#### WHAT YOU NEED TO DO
Once the pictures are set aside, reproduce the entries below exactly.

EXERCISE DATA Block Start

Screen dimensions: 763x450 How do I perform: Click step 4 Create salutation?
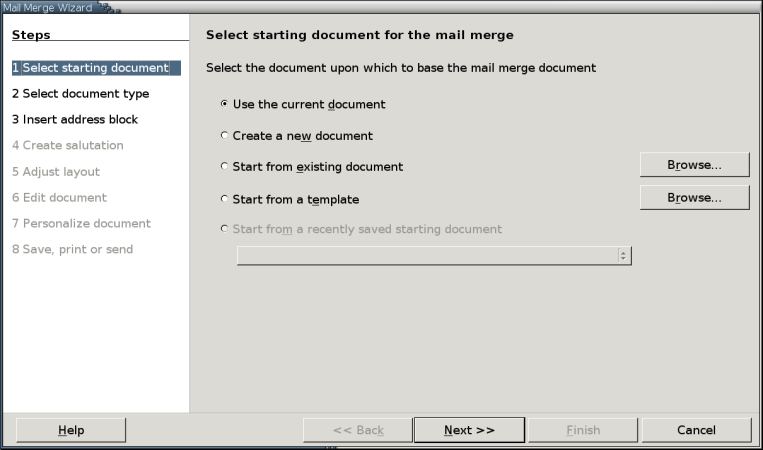68,146
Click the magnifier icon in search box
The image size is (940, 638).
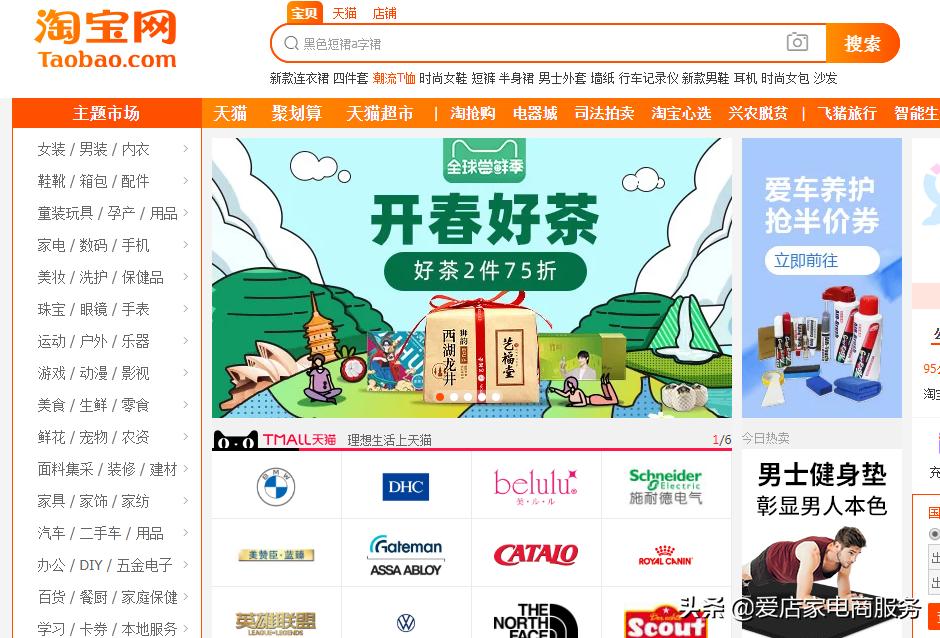pyautogui.click(x=291, y=43)
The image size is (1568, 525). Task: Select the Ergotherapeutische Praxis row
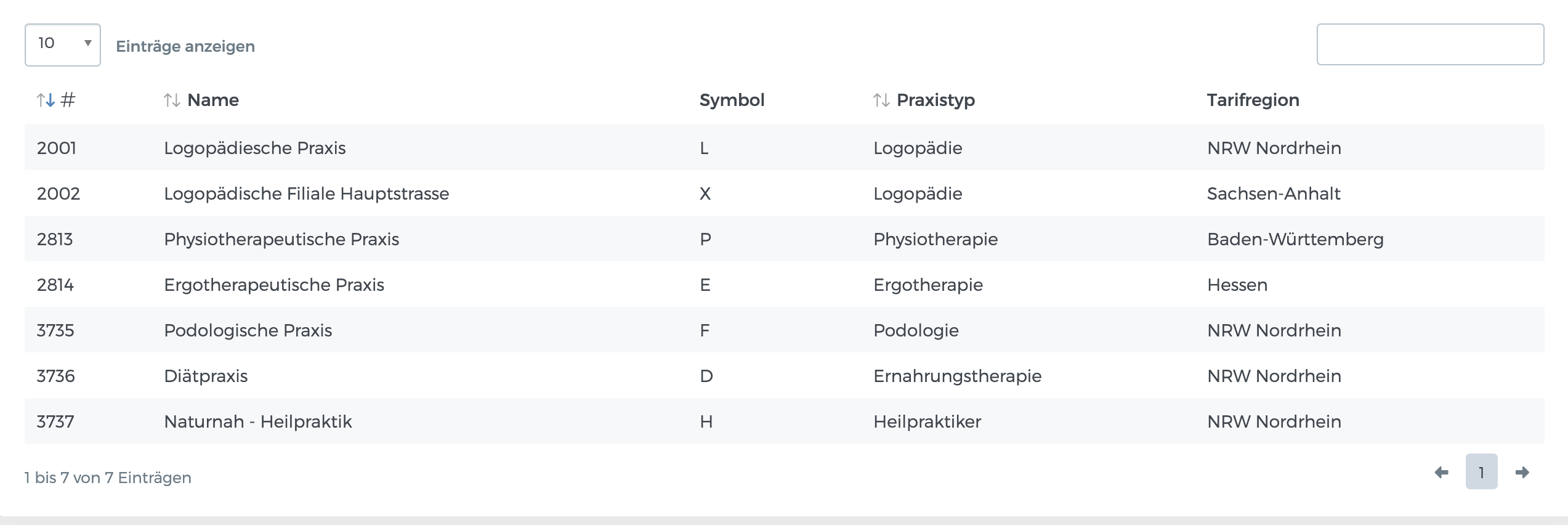[x=273, y=285]
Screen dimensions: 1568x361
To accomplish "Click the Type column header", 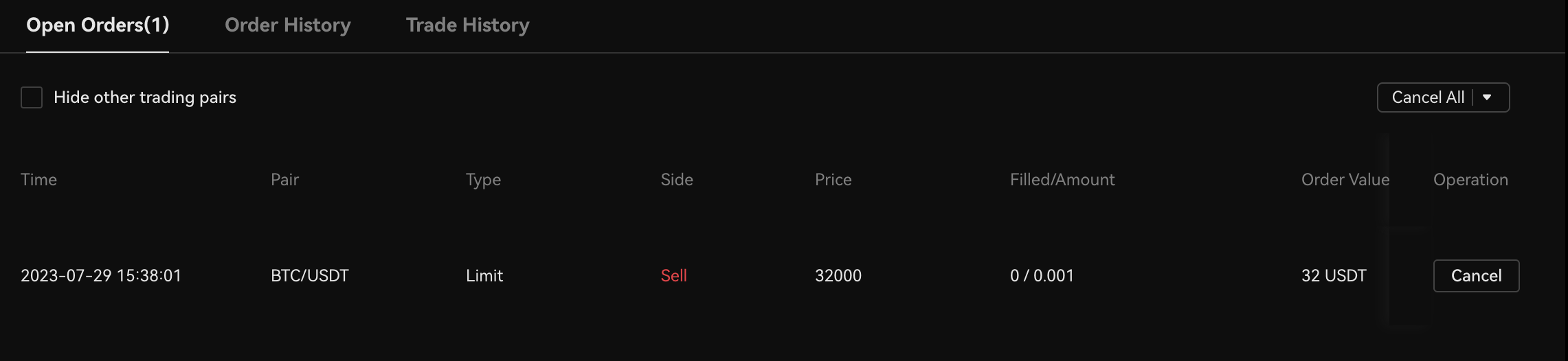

EXERCISE DATA Block End

#### COMPLETED TASK
Screen dimensions: 763x450 How do I perform: Click step 4 Create salutation?
68,146
Click the magnifier icon in search box
The image size is (940, 638).
pyautogui.click(x=291, y=43)
The image size is (1568, 525). Task: Select the Ergotherapeutische Praxis row
[x=273, y=285]
Screen dimensions: 1568x361
To accomplish "Click the Type column header", 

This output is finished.